_Things to do_.
1: Reproduce the part of the homeopathy editorial starting at "The several articles" and ending at "and biological properties’.".
2: Decide whether each statement agrees with the homeopathy editorial, answering yes or no and quoting the words that settle it. (a) The editorial appeared online on 25 April 2020. (b) Iris Bell's review has three parts. (c) Robert T. Mathie is listed as acting editor of Homeopathy.

_Text provided_.

-- Opening Marker --

Homeopathy 2020; 109(02): 041
DOI: 10.1055/s-0040-1708874
Editorial
The Faculty of Homeopathy

An Amplified Understanding of Homeopathy

Robert T. Mathie
1  Acting Editor, Homeopathy
› Author Affiliations
Further Information

Publication History

Publication Date:
25 April 2020 (online)

The several articles that comprise this issue of the journal are typically diverse in their scientific and clinical content, yet a common strand can be identified: the importance of signal amplification in homeopathy. In her seminal two-part review, Iris Bell develops the concept of homeopathy as a complex adaptive system, whose properties include small changes in inputs that can lead to disproportionately large changes in system outputs: the weak signal of the correct simillimum medicine can initiate a large healing response in the body.[1] [2] She concludes that ‘the evidence suggests that every homeopathic medicine is a complex nano-scale system involving…electromagnetic, opto-electronic, quantum, and biological properties’.

-- Closing Marker --

_Given entries_.
-- Opening Marker --

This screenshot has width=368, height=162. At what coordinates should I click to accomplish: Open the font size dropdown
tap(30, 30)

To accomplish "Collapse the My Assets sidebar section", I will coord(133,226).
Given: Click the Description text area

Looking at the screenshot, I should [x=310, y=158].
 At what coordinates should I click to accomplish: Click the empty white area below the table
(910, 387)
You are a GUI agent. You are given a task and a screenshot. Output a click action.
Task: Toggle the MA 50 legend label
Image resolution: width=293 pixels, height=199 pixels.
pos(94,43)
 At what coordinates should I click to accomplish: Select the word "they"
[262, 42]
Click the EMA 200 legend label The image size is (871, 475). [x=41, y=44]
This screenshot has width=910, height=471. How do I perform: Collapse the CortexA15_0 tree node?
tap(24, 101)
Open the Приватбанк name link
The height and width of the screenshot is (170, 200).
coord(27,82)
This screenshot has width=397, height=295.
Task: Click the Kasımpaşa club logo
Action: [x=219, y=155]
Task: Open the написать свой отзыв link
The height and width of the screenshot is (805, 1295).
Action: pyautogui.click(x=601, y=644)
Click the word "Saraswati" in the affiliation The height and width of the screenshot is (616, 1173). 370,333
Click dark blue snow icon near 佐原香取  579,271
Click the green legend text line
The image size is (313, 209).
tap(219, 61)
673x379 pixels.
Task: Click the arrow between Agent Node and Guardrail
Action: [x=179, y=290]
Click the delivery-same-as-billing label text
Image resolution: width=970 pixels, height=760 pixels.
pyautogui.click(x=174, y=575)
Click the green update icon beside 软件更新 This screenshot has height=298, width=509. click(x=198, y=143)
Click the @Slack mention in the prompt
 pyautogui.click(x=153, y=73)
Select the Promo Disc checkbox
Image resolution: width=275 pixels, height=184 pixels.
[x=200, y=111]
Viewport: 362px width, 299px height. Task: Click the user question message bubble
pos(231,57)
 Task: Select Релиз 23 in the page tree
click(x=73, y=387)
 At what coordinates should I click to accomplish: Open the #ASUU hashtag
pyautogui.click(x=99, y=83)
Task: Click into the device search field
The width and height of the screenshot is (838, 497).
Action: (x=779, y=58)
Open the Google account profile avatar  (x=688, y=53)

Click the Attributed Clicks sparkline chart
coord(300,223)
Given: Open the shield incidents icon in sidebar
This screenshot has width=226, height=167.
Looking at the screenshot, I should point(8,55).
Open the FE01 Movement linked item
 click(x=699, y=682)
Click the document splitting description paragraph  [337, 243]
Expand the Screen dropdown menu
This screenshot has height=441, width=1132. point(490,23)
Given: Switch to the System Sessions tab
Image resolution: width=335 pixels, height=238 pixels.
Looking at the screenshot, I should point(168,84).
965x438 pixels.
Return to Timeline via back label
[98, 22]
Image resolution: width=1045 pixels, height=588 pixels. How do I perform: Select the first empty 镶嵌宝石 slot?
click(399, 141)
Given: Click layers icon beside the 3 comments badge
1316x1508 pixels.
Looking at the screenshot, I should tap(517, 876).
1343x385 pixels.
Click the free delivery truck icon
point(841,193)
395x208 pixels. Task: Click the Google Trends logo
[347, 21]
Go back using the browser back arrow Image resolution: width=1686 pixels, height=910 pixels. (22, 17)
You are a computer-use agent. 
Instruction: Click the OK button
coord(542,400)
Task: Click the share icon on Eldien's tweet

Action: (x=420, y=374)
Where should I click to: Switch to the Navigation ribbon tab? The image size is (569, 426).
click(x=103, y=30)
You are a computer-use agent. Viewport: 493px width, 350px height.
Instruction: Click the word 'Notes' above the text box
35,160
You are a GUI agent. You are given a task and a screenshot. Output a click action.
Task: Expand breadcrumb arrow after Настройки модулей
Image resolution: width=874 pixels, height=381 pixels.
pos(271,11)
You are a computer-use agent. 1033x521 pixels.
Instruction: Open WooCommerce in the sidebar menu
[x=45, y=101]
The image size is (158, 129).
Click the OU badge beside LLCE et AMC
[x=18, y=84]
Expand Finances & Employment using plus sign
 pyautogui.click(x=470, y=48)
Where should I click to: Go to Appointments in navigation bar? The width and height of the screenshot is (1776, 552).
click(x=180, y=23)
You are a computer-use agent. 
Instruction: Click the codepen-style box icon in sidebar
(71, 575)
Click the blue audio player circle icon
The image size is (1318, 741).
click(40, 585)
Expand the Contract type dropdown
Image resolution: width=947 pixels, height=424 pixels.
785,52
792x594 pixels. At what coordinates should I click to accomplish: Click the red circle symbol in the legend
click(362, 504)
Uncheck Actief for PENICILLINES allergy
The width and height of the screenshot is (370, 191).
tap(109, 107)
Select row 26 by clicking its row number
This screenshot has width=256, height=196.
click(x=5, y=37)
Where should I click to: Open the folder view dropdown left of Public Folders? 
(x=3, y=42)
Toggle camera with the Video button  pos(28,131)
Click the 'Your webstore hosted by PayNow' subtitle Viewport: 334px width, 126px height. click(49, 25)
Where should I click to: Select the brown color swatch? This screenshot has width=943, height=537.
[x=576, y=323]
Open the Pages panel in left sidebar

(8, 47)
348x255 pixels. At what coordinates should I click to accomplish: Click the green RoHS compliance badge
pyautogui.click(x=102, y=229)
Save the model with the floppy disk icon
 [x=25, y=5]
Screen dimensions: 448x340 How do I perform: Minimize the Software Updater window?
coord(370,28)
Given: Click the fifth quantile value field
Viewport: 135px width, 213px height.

-- Closing Marker --

_Results by task_.
1:
The several articles that comprise this issue of the journal are typically diverse in their scientific and clinical content, yet a common strand can be identified: the importance of signal amplification in homeopathy. In her seminal two-part review, Iris Bell develops the concept of homeopathy as a complex adaptive system, whose properties include small changes in inputs that can lead to disproportionately large changes in system outputs: the weak signal of the correct simillimum medicine can initiate a large healing response in the body.[1] [2] She concludes that ‘the evidence suggests that every homeopathic medicine is a complex nano-scale system involving…electromagnetic, opto-electronic, quantum, and biological properties’.

2:
(a) Yes: "25 April 2020 (online)"
(b) No: "In her seminal two-part review"
(c) Yes: "Acting Editor, Homeopathy"